A combination of different techniques, hereafter called hybrid methods, refers to combining two conceptually different approaches to model the spatial variation of soil properties (Mirzaee et al. 2016). Previously, hybrid methods were introduced by combining other geostatistical techniques and additional information, such as kriging with external drift and CK with auxiliary variables(Tziachris et al. 2019). Recently, hybrid methods have been increasingly used to model geostatistics trends using machine learning models to enhance the prediction accuracy of interpolation methods (Matinfar et al. 2021).

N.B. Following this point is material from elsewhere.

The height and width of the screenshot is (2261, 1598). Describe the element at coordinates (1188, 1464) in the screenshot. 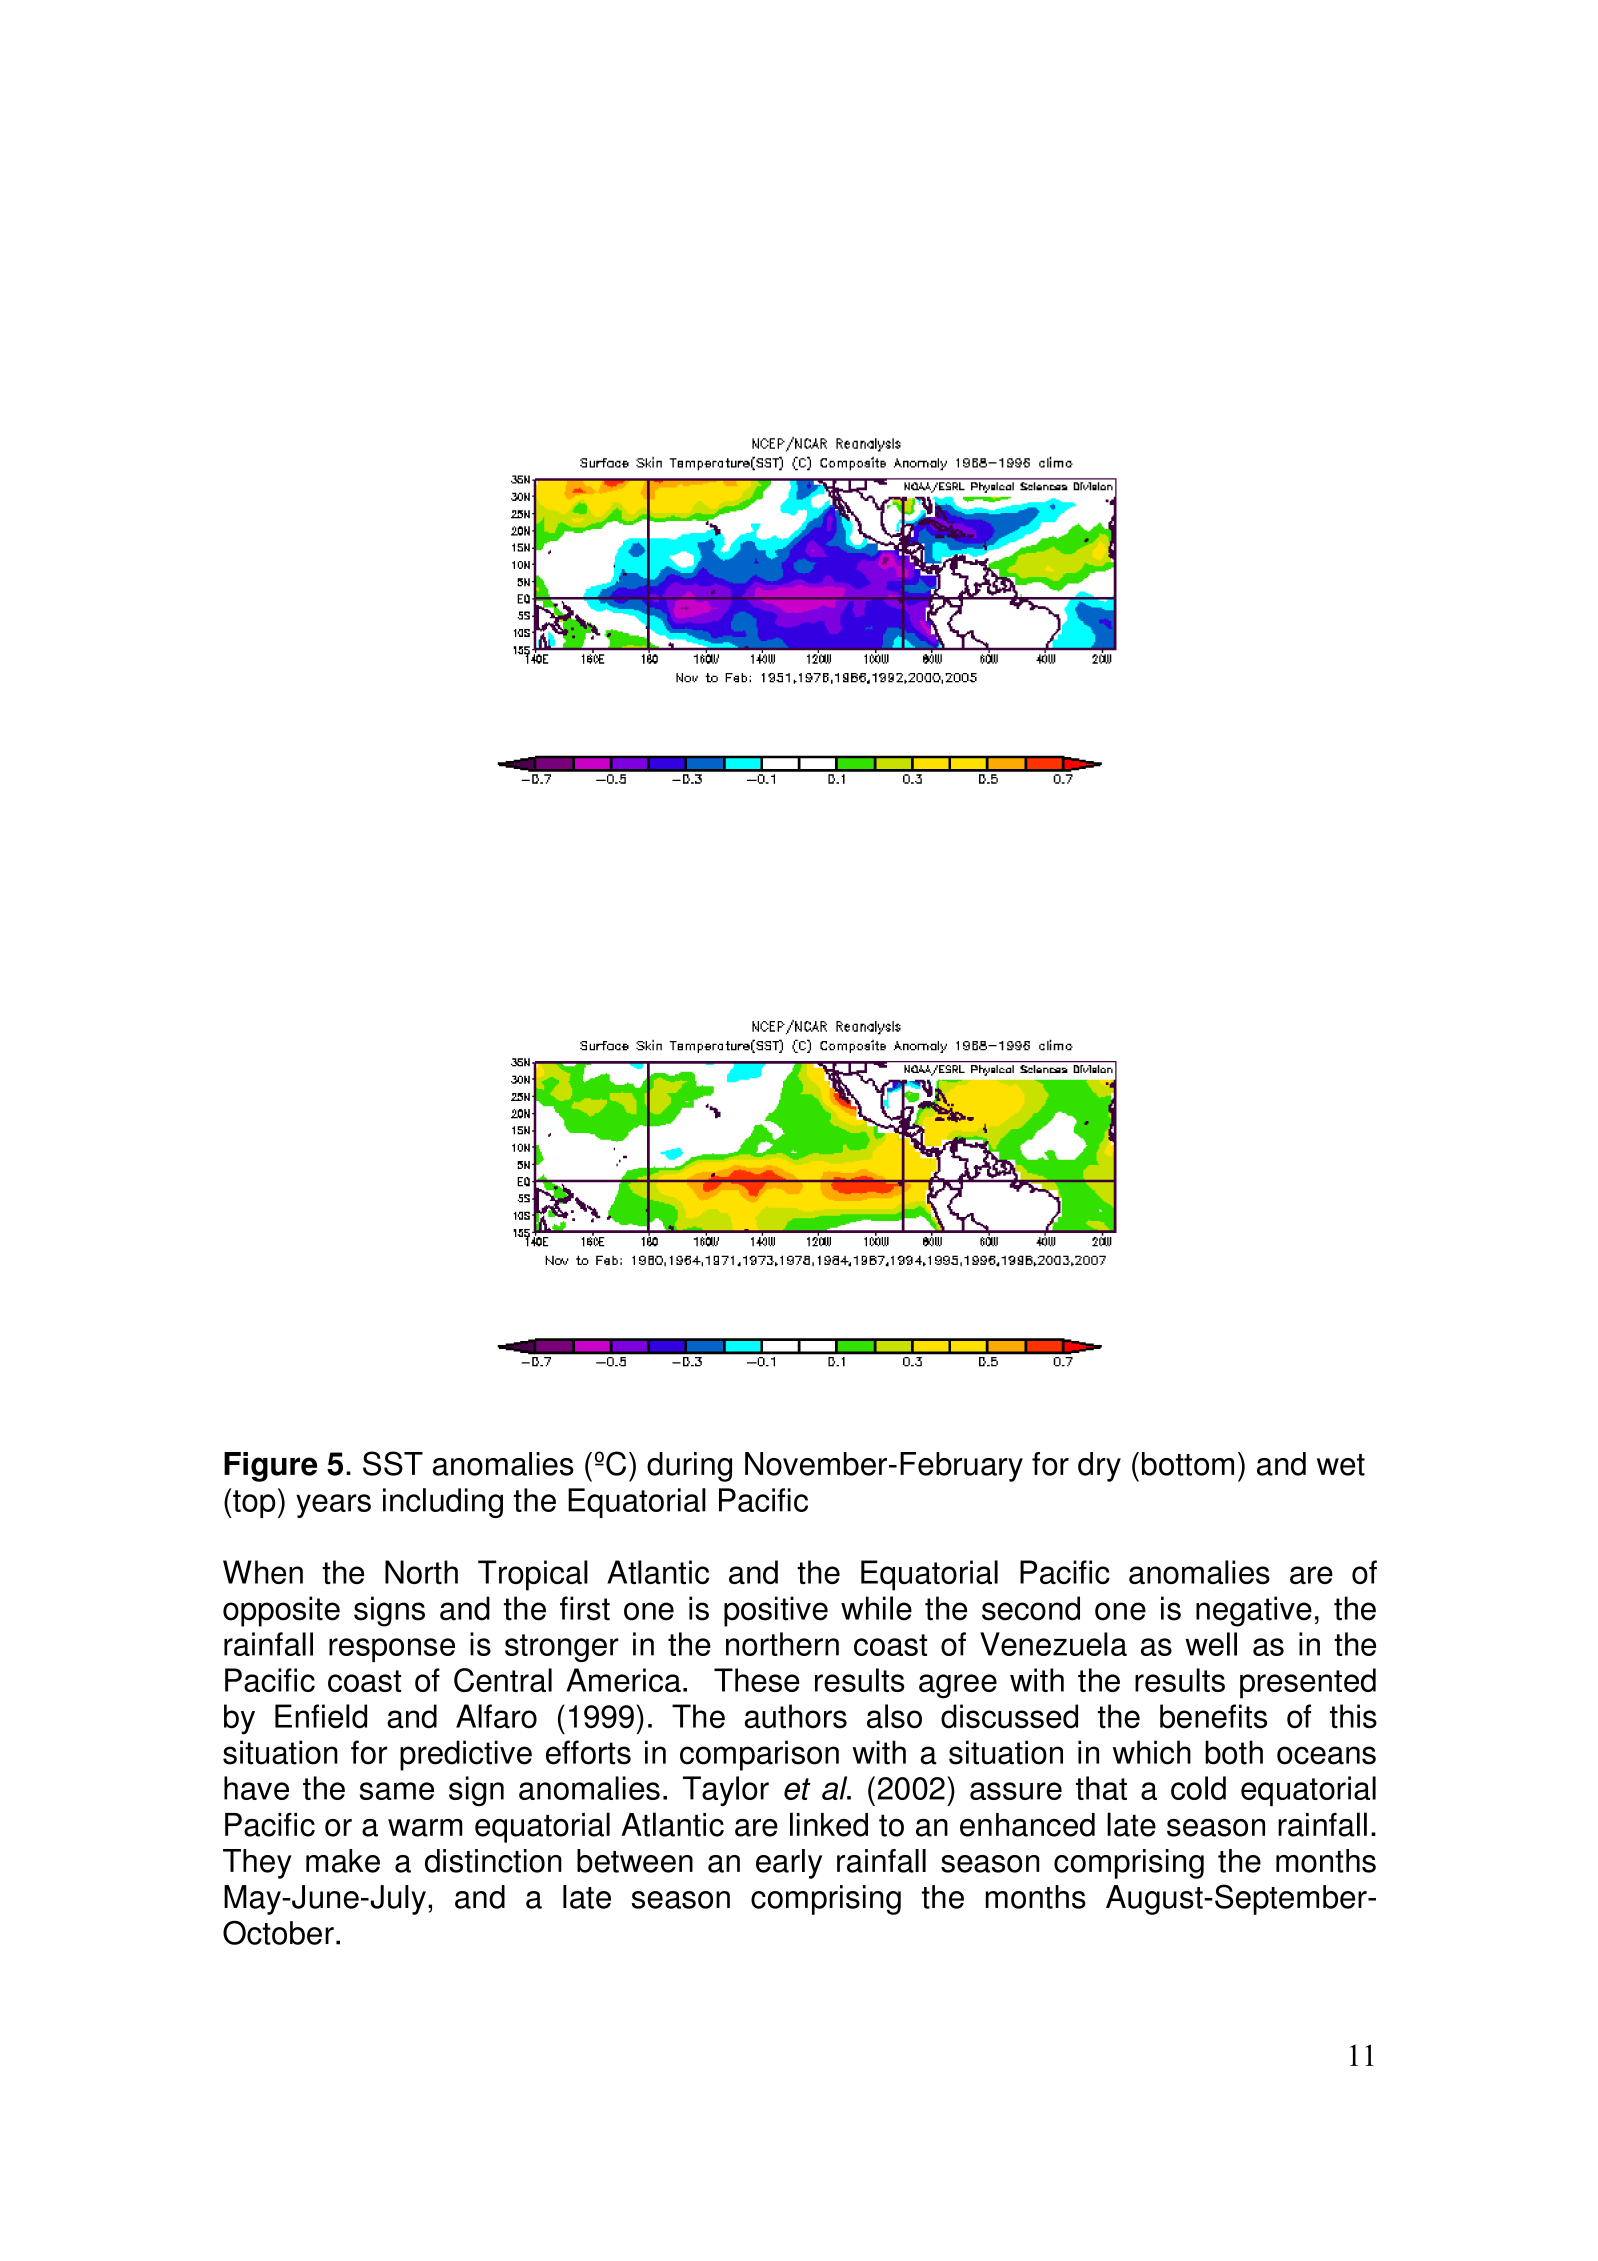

Several studies have reported that hybrid models improve prediction accuracy (Dai et al. 2014; Mirzaee et al. 2016; Tziachris et al. 2019; Matinfar et al. 2021). However, few studies have been conducted on the performance of EBKRP over machine-learning approaches (Requia et al. 2019; Mallik et al. 2020). Specifically, no well-documented studies have reported the prediction performance of EBKRP, RF, and the hybrid methods of RF-EBKRP for the spatial prediction of PTEs in the soil. Furthermore, studies on the relationship with covariates using geostatistical techniques and machine learning models have not been conducted entirely worked out (Hengl et al. 2018). It is also critical to identify the key auxiliary variables that directly correlate with their target PTEs to explain the spatial variability of soil PTEs in the prediction process. For example, soil fertility indicators for managing urban green space areas, such as the application of fertilizer, irrigation, herbicides, and pesticides, influence the spatial predictions of PTEs in urban green space soils. Furthermore, topographic factors for designing and improving greenspace landscapes, such as slopes and elevations, play a role in predicting PTEs in greenspace soil. Therefore, the objective of this study was to identify the roles of auxiliary variables for predictive model performance and to compare the prediction capabilities of the EBKRP, RF, and hybrid RF-EBKRP models for estimating the five soil PTEs (Pb, Cu, Zn, Cr, and Pb).